**Task prompt:** Please give the lines again, starting at the line that has "natural waist cell" and stopping after the one with "Click the partially". Change "View Details" to "Open Details" and keep everything else the same.

**Records shown:**
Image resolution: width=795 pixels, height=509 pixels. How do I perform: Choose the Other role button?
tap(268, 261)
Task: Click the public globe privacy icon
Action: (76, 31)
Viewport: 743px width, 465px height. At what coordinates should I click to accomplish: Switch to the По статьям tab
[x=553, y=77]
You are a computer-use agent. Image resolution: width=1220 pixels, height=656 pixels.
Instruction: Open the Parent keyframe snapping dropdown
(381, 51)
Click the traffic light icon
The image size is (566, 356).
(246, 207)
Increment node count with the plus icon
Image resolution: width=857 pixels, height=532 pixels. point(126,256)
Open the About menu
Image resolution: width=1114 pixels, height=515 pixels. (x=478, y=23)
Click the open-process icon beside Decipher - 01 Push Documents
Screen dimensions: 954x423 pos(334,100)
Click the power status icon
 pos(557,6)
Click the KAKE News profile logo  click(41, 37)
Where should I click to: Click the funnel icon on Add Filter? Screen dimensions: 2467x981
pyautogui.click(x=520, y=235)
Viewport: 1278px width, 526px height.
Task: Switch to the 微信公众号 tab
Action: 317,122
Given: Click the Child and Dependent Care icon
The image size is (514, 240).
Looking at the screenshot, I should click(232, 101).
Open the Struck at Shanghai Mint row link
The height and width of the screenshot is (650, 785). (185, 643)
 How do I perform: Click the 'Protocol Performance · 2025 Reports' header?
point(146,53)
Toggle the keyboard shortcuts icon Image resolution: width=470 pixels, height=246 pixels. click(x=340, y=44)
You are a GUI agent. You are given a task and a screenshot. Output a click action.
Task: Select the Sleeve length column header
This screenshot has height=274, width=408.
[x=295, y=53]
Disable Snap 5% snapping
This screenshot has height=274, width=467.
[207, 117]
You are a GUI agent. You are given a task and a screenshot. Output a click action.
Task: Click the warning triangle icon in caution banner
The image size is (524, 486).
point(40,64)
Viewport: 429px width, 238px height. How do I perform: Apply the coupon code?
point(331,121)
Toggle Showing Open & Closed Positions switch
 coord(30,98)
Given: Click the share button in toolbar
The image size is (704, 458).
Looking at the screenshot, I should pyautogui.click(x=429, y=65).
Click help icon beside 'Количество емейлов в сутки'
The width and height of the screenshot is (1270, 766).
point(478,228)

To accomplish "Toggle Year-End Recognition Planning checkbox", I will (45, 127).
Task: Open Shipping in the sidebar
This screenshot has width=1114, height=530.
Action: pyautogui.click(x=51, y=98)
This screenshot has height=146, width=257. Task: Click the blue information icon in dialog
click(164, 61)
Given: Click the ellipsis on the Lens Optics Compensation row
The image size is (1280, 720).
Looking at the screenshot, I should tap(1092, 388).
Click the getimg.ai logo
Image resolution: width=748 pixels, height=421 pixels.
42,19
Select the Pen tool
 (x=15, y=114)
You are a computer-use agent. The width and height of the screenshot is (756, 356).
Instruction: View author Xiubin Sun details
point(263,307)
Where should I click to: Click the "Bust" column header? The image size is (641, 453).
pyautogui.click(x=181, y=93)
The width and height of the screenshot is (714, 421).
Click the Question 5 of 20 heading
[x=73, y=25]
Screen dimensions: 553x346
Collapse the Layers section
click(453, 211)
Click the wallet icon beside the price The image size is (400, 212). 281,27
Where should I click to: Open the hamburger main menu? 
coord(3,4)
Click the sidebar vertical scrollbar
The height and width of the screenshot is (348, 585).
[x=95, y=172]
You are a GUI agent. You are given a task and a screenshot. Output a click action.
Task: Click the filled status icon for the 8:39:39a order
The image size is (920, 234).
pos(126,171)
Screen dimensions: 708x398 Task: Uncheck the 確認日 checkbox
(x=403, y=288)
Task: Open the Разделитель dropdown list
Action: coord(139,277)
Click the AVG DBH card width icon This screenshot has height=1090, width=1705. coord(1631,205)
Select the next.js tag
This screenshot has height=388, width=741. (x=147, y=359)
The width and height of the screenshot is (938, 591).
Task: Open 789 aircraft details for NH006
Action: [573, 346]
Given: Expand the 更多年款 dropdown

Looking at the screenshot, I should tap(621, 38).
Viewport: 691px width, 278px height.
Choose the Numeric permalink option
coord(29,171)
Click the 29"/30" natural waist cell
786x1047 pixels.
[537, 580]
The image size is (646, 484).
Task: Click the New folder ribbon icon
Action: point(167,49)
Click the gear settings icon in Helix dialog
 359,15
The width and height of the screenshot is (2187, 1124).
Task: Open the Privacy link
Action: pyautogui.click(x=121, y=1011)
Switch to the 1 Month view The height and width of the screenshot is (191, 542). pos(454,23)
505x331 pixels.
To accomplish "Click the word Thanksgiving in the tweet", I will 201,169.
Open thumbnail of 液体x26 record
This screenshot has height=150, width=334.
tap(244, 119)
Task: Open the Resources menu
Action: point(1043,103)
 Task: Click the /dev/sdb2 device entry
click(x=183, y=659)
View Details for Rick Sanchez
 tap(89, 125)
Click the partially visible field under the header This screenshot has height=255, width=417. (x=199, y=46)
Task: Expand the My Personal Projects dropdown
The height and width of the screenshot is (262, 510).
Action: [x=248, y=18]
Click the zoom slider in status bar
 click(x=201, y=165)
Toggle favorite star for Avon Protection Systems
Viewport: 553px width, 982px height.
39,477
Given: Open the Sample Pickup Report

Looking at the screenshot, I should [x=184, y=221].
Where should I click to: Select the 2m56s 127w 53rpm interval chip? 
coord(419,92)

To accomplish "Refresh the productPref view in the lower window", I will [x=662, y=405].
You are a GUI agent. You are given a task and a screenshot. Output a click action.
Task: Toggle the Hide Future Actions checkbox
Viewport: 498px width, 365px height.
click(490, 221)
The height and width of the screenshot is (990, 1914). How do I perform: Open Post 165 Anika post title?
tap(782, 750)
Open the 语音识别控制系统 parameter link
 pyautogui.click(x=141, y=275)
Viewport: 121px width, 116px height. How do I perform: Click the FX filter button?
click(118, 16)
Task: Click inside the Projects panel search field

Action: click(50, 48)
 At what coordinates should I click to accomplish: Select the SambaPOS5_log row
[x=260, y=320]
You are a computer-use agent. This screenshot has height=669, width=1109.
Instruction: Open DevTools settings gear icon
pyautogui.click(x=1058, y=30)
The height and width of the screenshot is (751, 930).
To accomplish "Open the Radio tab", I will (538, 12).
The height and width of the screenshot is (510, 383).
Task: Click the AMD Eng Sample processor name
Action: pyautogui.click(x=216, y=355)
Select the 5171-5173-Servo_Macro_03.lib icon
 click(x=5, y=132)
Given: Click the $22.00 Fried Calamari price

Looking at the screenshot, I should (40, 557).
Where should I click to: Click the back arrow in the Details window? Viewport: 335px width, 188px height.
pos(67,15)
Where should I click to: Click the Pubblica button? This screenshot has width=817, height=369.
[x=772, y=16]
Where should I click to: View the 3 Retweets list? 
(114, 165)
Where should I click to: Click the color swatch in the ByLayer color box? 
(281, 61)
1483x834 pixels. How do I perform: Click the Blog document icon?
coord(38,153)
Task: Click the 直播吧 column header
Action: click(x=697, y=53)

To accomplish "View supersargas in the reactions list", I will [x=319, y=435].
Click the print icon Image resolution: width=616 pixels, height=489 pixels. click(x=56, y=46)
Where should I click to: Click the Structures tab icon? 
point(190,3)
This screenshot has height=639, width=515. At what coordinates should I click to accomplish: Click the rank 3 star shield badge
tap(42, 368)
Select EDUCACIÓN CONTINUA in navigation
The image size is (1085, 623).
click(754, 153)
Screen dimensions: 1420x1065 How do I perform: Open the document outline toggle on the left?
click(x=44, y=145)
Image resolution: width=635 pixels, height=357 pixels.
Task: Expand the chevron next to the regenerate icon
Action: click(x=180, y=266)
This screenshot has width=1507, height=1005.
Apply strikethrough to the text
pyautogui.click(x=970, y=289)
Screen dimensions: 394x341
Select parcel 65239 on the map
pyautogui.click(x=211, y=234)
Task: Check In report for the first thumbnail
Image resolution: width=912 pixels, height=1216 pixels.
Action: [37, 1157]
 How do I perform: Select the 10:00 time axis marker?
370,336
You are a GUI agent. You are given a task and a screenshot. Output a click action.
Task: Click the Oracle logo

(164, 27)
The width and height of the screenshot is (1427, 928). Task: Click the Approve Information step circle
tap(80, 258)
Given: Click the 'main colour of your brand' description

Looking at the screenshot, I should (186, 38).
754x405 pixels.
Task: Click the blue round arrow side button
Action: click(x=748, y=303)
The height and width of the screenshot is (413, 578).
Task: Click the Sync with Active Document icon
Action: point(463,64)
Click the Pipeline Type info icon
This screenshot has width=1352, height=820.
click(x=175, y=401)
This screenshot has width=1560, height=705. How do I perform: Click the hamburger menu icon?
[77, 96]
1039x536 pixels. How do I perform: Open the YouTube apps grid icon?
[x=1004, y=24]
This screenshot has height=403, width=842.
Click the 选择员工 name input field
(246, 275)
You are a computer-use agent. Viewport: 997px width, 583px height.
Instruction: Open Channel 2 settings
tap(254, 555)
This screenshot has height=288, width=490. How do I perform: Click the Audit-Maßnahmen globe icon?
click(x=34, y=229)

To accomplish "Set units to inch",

**Written solution:**
Click the 29"/30" natural waist cell
786x1047 pixels.
[537, 580]
The image size is (646, 484).
Task: Click the New folder ribbon icon
Action: point(167,49)
Click the gear settings icon in Helix dialog
 359,15
The width and height of the screenshot is (2187, 1124).
Task: Open the Privacy link
Action: pyautogui.click(x=121, y=1011)
Switch to the 1 Month view The height and width of the screenshot is (191, 542). pos(454,23)
505x331 pixels.
To accomplish "Click the word Thanksgiving in the tweet", I will 201,169.
Open thumbnail of 液体x26 record
This screenshot has height=150, width=334.
tap(244, 119)
Task: Open the Resources menu
Action: point(1043,103)
 Task: Click the /dev/sdb2 device entry
click(x=183, y=659)
Open Details for Rick Sanchez
 tap(89, 125)
Click the partially visible field under the header This screenshot has height=255, width=417. (x=199, y=46)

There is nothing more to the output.